Identifying sex-linked DArT SNPs for Macquarie perch and golden
perch
We used DArTseq (Kilian et al., 2012), a reduced-representation
sequencing method, to genotype 93 female and 78 male Macquarie perch
from the Dartmouth and Yarra populations, and 41 female and 25 male
golden perch from Macquarie, Murray and Murrumbidgee populations
(samples in Supplementary Material S1). DArTseq approach is similar to
double-digest restriction-associated sequencing, except it ensures high
SNP quality by including ~25% of technical replicates
from independent libraries in each sequencing lane and rejects SNPs with
low reproducibility between technical replicates. Sequencing libraries
were prepared at Diversity Arrays Technology Pty Ltd (Canberra,
Australia) following Kilian et al. (2012). DNA samples were digested
using a combination of restriction enzymes Pst I and Sph I
that target low-copy genomic regions. Pooled libraries were sequenced
using single-read technology on an Illumina HiSeq2500 (94 samples per
lane; details in Appendix A). SNP discovery and genotyping were
performed using DArT P/L’s proprietary analytical pipeline (detailed in
Nguyen, Premachandra, Kilian, & Knibb, 2018). Briefly, the primary
pipeline removed poor-quality sequences, applying more stringent
criteria to the barcode region than the rest of the sequence and
corrected low-quality bases from singleton tags using collapsed tags
with multiple members as a template. Then the secondary pipeline
(DArTsoft14) parsed clusters, comprising 69-bp sequenced tags differing
by no more than 3 bases, into separate SNP loci, while ensuring the
balance of read counts for the allelic pairs: loci with a 5-fold or
higher difference in read counts for each allele were rejected. SNPs
with a reproducibility <95% were removed, but no other
filtering was performed. DArT loci for each perch species were aligned
to their respective newly-assembled reference genomes (Table 1) using
BLAST, with e-value ≤5e-5 and sequence identity ≥90%.
We tested each DArT SNP locus for belonging to one of four types:
(i ) Y-linked :
homozygous in males, and absent in females; (ii )XY-gametologs: homozygous in females, heterozygous in all males;
(iii ) loci with male-specific allele : homozygous in
females and heterozygous in >10% of males; and (iv )loci with female-specific allele : heterozygous in
>10% of females and homozygous in males. The tests were
performed using the gl.sexlinkage function of the dartR package
(Gruber, Unmack, Berry, & Georges, 2018) in R (R Core Team, 2020)
(details in Appendix B). To reduce the number of false positives due to
small sample size, only loci successfully scored in >75%
(>58) of male Macquarie perch and >95%
(>23) male golden perch were considered, male sample sizes
being smaller than for females in both species.

→ Records excerpted from a collection:

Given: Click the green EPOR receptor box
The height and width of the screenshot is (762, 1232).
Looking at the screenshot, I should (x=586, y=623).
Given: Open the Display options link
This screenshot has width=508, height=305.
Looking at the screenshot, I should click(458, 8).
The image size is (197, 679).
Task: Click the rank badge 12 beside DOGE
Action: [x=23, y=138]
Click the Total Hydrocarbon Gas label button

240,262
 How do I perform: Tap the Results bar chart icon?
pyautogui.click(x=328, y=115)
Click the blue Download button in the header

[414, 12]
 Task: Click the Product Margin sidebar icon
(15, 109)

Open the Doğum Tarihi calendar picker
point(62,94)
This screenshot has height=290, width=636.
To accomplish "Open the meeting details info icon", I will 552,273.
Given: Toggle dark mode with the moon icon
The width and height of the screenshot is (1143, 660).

→ Exercise goal:
In the methods passage on sex-linked DArT SNPs in perch, which restriction enzymes were used to digest the DNA samples? Please answer briefly.

→ Exercise output:
Pst I and Sph I.